Alternative is accepted
THE Australian Skeptics society would have a field day, but they would be way outnumbered by the believers at an alternative health showcase that kicked off at Bangalow yesterday.
At the Starlight Wellbeing Expo at A&I Hall you can get your back, your body and your chakra realigned, your feet massaged, your palm read and learn how to make and play your own native Indian drum and use it as a force of healing.
You can get your heart trauma healed, your face lifted through yoga, discover the power of chanting, learn how to connect with your heart and the earth and honour your soul.
You can unlock the secrets of your mind chatter and discover how your unproductive patterns may be stifling the joy and serenity in your life.
Laugh if you will, but it's amazing how many of the practices seen as hippie claptrap by some eventually seep into the mainstream.
After all, remember when kinesiology, iridology, shiatsu massage, The Secret and detox diets were regarded as just for weirdos?
Byron's Raym Richards, who founded the expo 16 years ago, said it used to take 10 to 15 years for an alternative modality to become virtually mainstream, but that time frame was growing shorter.
"I believe there's a shift in consciousness. People are really looking for answers. People aren't cautious any more," Mr Richards said.
"Our demographic has gotten broader every year," he said.
"Look at the number of guys here. Once they used to be dragged here by their wives and now they're here trying things."

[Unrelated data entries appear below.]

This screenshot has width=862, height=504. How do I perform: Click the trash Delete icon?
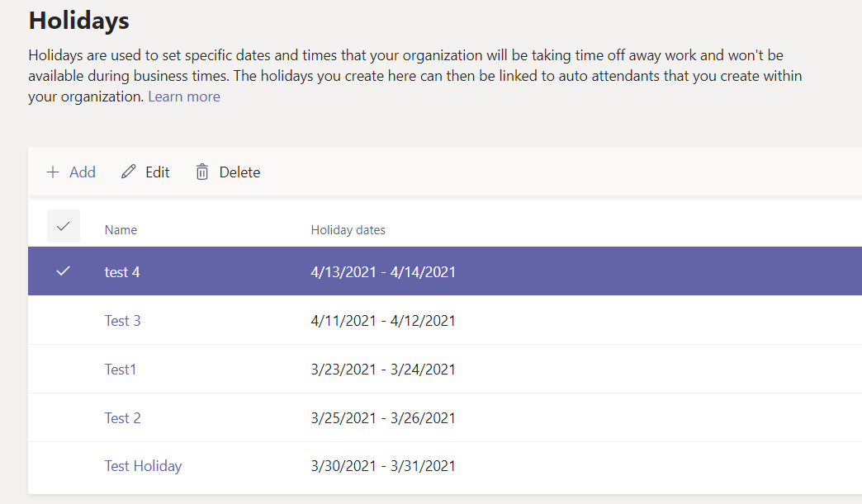202,172
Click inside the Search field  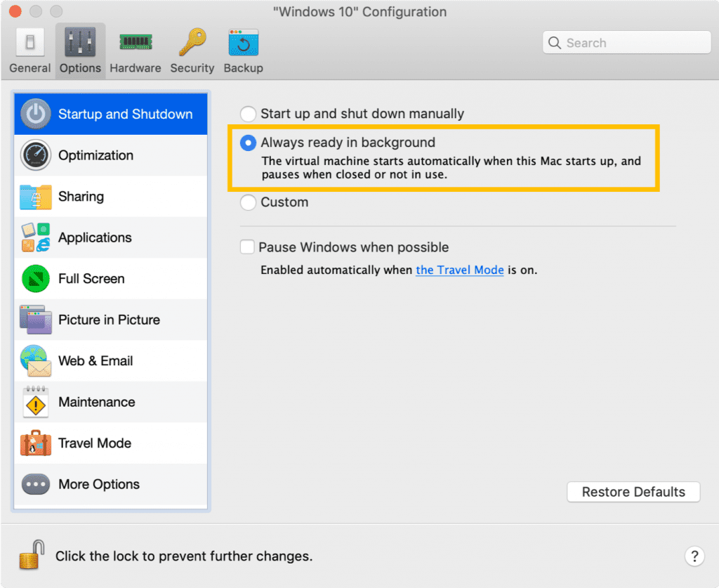[626, 42]
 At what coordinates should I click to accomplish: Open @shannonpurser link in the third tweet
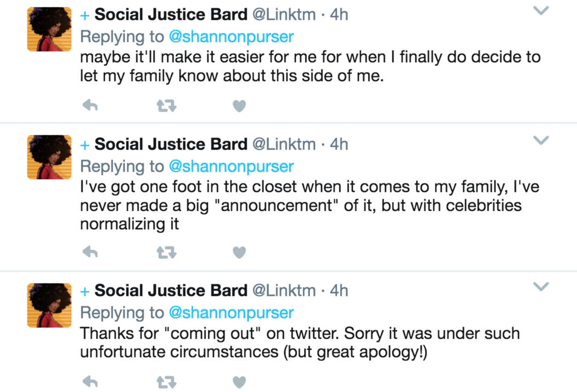point(231,313)
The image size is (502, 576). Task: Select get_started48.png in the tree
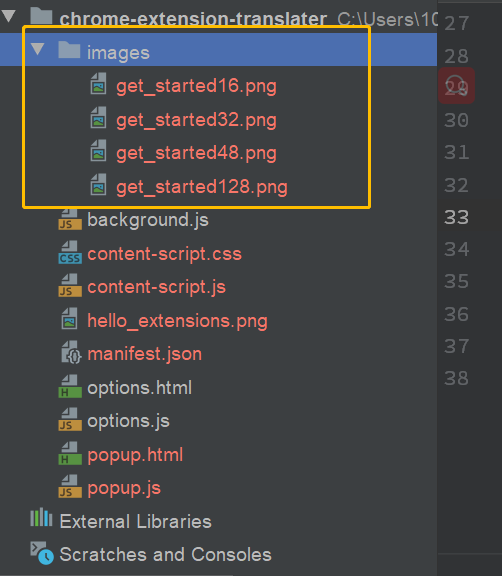point(196,153)
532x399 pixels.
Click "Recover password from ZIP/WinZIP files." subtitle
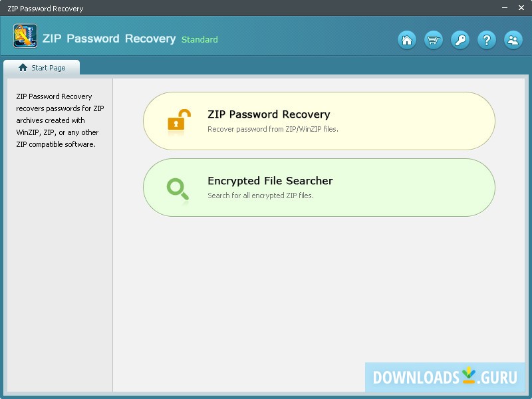click(273, 129)
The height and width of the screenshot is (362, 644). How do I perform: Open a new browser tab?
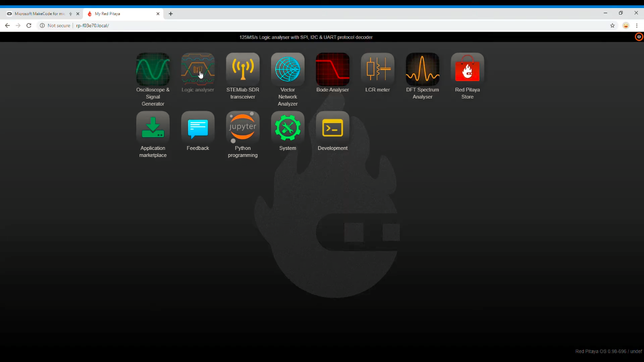pos(171,14)
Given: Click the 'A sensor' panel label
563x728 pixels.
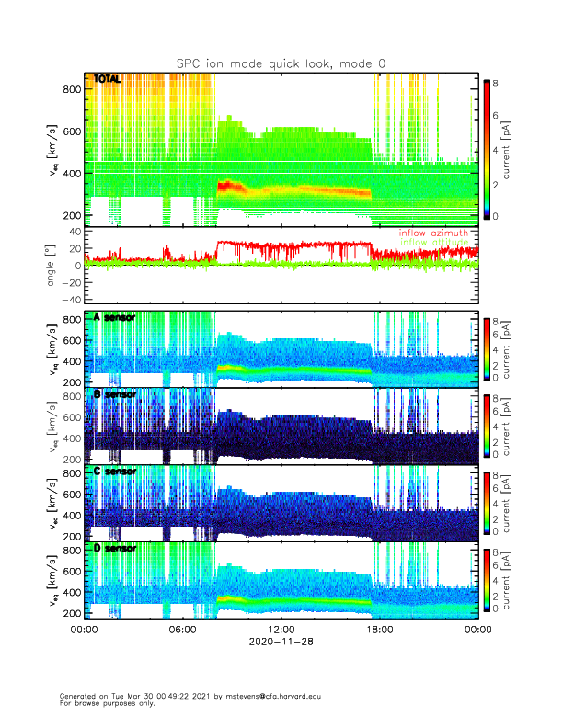Looking at the screenshot, I should click(114, 317).
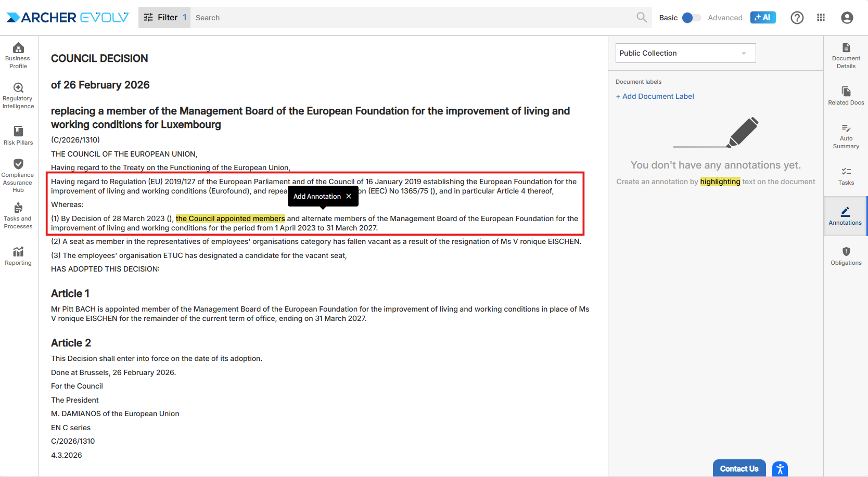Close the Add Annotation popup

[x=349, y=196]
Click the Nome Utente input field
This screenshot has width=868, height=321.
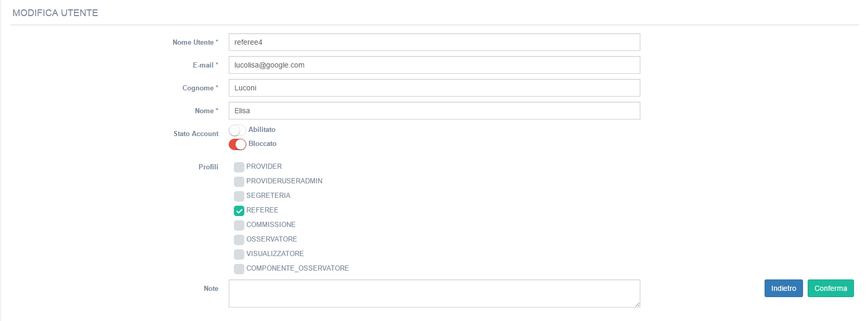click(x=434, y=42)
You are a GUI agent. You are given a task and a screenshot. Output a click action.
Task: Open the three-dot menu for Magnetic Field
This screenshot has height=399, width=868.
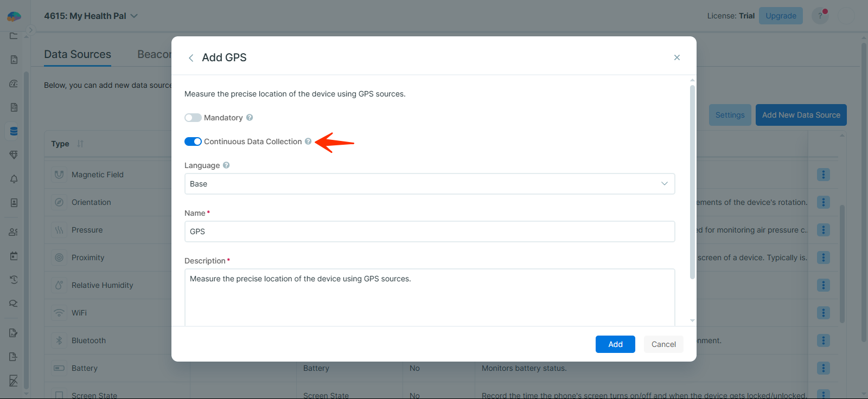tap(823, 175)
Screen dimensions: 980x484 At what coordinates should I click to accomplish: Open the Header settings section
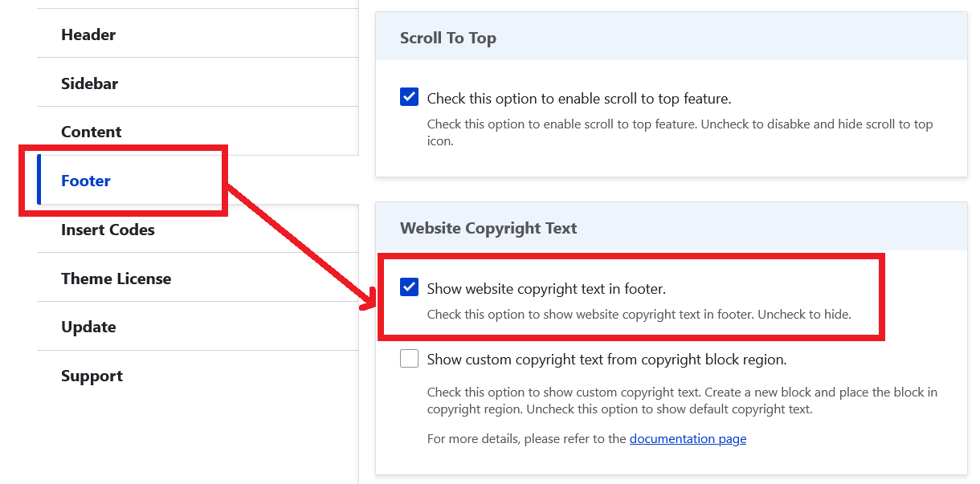(88, 35)
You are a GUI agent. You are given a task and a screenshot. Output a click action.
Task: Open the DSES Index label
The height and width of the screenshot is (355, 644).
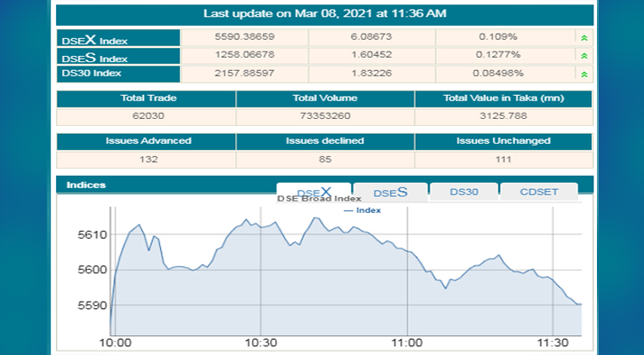click(x=94, y=56)
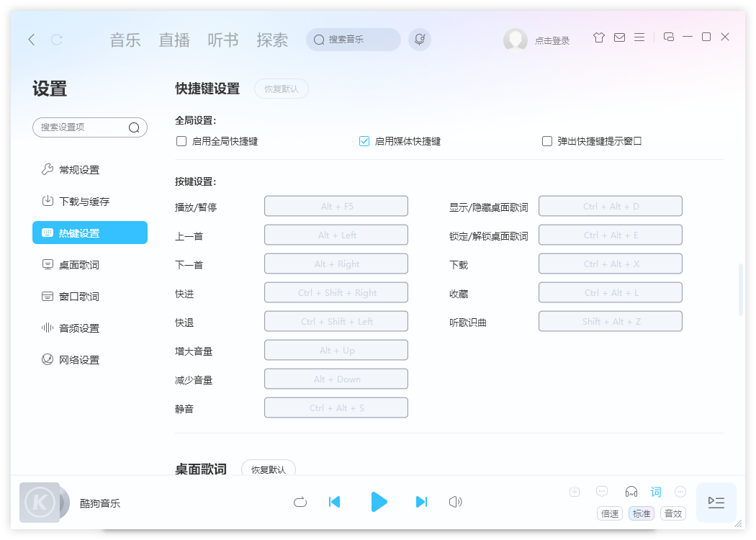Open the 倍速 playback speed selector

click(x=610, y=513)
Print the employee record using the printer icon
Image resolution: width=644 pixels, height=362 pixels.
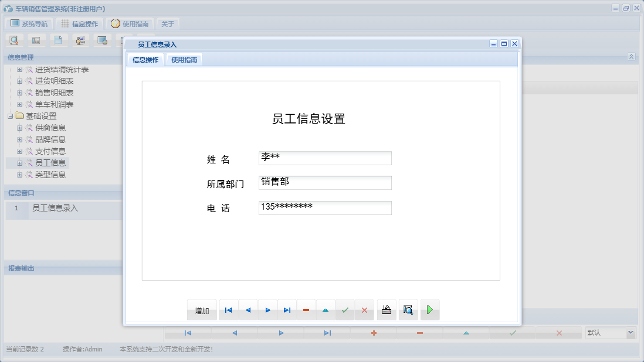386,310
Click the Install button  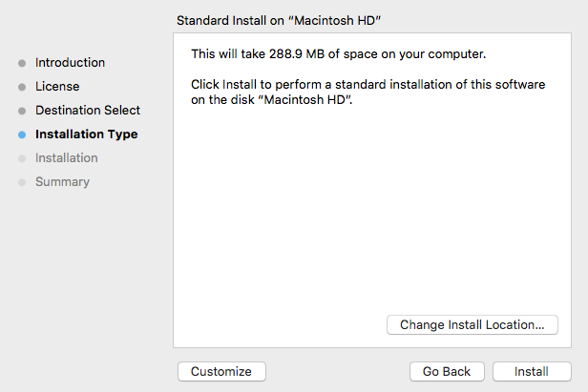pos(531,371)
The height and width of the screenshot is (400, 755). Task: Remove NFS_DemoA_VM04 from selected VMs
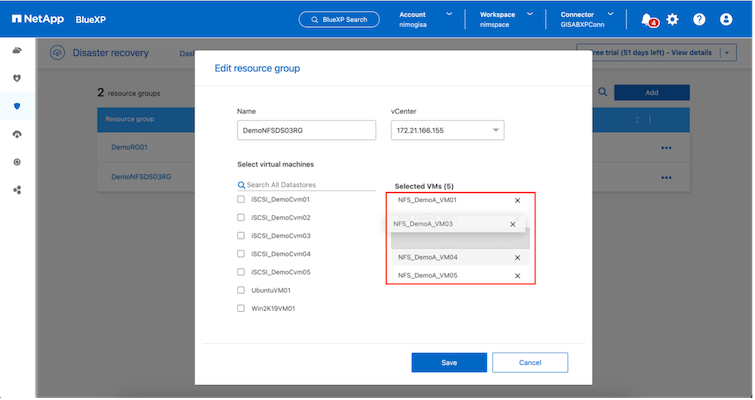pyautogui.click(x=517, y=257)
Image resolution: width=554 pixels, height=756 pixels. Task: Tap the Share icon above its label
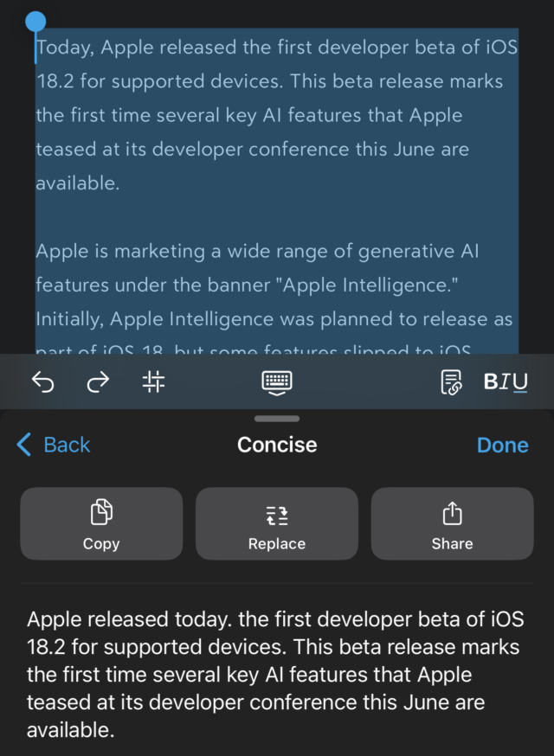point(452,513)
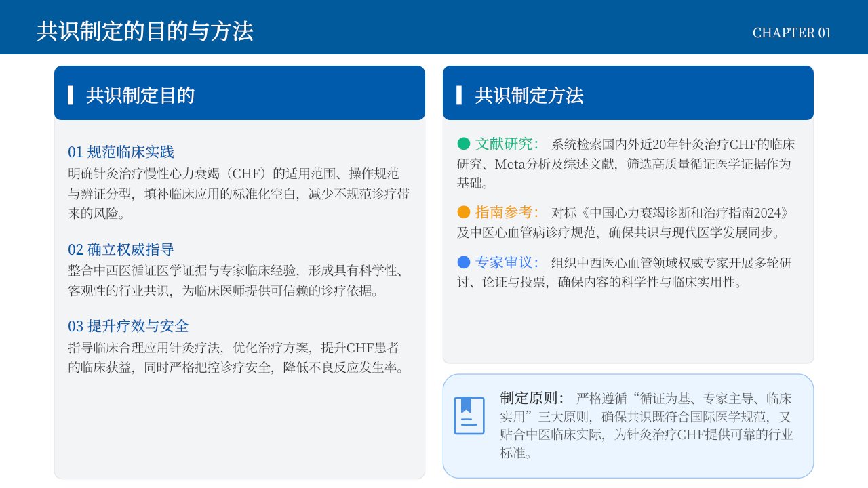Select the 共识制定目的 panel header

point(239,93)
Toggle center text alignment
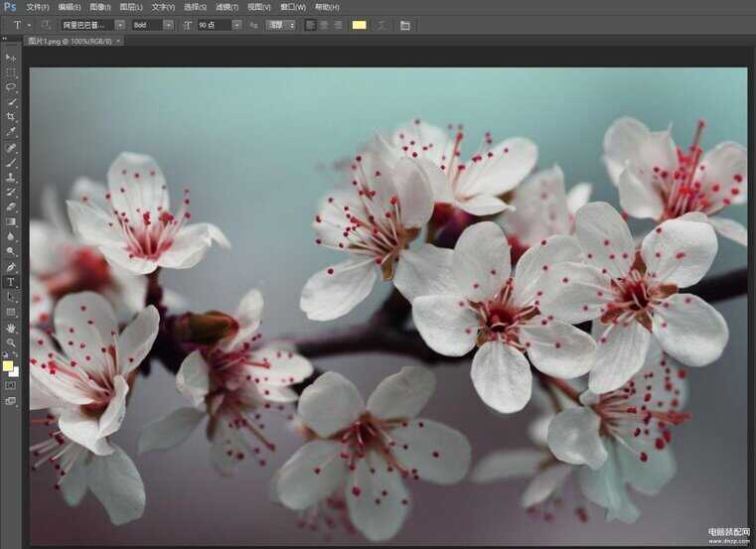756x549 pixels. pos(324,25)
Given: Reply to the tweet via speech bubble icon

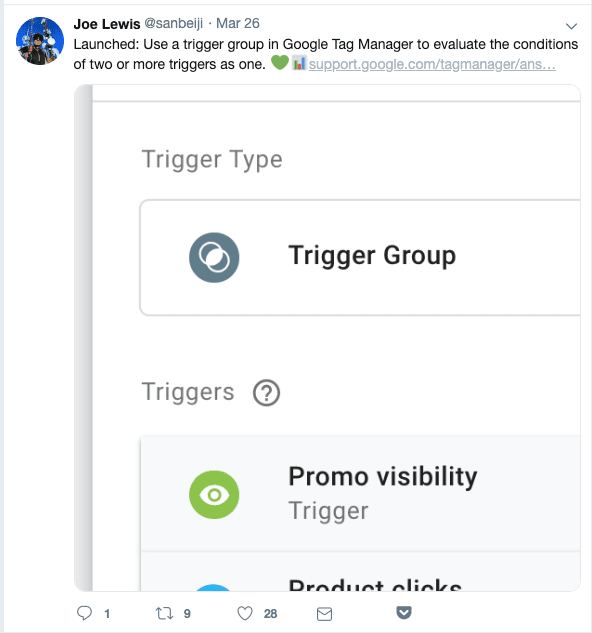Looking at the screenshot, I should click(x=84, y=613).
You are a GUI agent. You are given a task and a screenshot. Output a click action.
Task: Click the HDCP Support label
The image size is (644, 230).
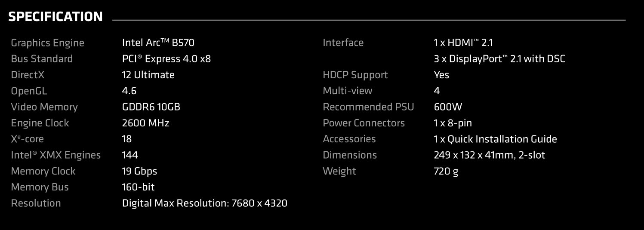tap(355, 75)
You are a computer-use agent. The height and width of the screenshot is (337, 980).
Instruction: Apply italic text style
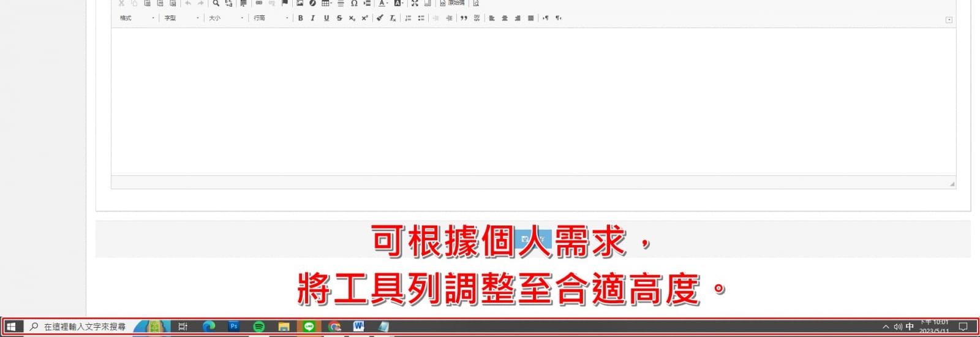pos(313,18)
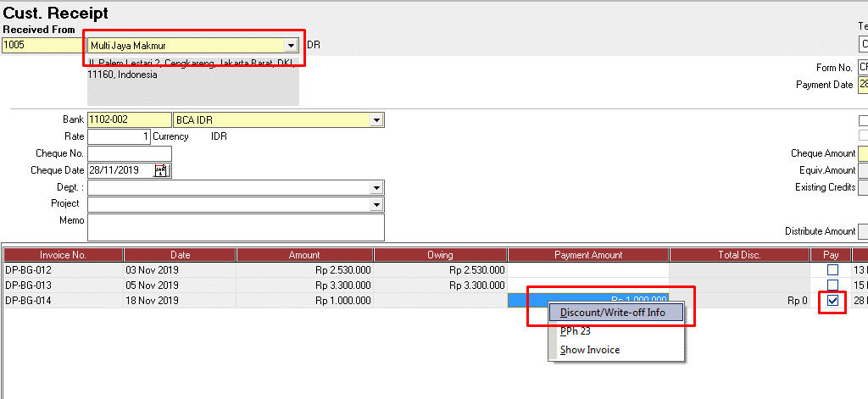Open the Project dropdown list
868x399 pixels.
click(376, 204)
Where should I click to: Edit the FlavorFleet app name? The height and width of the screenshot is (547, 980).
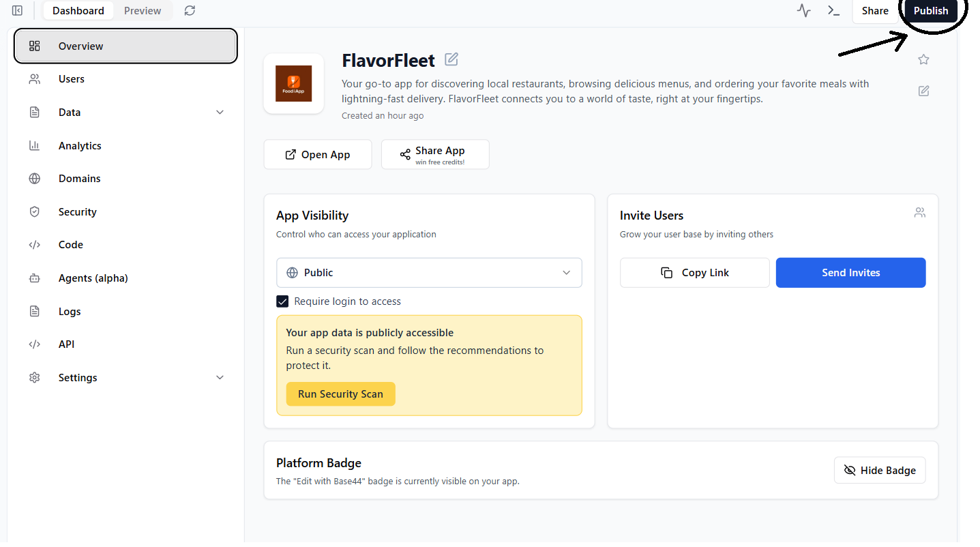451,59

Mr Richards said while it had its place, people were increasingly disillusioned with mainstream medicine as it seemed too focused on making money at the expense of true healing and people were waking up to "big pharma".
On her first visit to the Northern Rivers, Melbourne's Nadia Wang had been underwhelmed by the area's reputation as a healing centre until her attendance at the expo.
Ms Wang, a "certified facilitator for access consciousness" in her own right, had consulted a life coach at the expo about her "imbalance with money" and was already feeling like a million bucks.
"I've just found another angle in my own healing work. It's opened me up immensely," she gushed.
"I'm just having an amazing time. I'm just loving the energy."
Meanwhile her husband Ron was making a dream come true by learning the art of cyclical breathing in a didgeridoo workshop.
The Starlight Wellbeing Expo is expected to draw 1200 people over the four days.
The Starlight Wellbeing Expo continues daily until Sunday from 9.30am-5.30pm.